> **YOUR INSTRUCTIONS**
Rewrite the data from the line with "will click(144, 21)." to the line with "click(46, 139)", changing "Mapping" to "Layers" and leaving everything else as it is. Return only those lines.

Some data:
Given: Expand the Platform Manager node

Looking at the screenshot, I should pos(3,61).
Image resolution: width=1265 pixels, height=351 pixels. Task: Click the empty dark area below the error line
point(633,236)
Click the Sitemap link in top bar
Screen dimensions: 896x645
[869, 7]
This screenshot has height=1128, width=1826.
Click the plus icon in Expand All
...
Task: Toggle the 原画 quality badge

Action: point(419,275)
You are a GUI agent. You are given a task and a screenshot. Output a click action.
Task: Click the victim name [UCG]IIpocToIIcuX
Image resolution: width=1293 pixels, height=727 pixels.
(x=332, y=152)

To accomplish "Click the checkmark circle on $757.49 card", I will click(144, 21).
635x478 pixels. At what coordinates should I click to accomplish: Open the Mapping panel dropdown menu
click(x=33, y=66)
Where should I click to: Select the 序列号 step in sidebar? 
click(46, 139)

> **REPLY TO THE TASK**
To accomplish "Click the checkmark circle on $757.49 card", I will click(144, 21).
635x478 pixels. At what coordinates should I click to accomplish: Open the Layers panel dropdown menu
click(x=33, y=66)
Where should I click to: Select the 序列号 step in sidebar? 
click(46, 139)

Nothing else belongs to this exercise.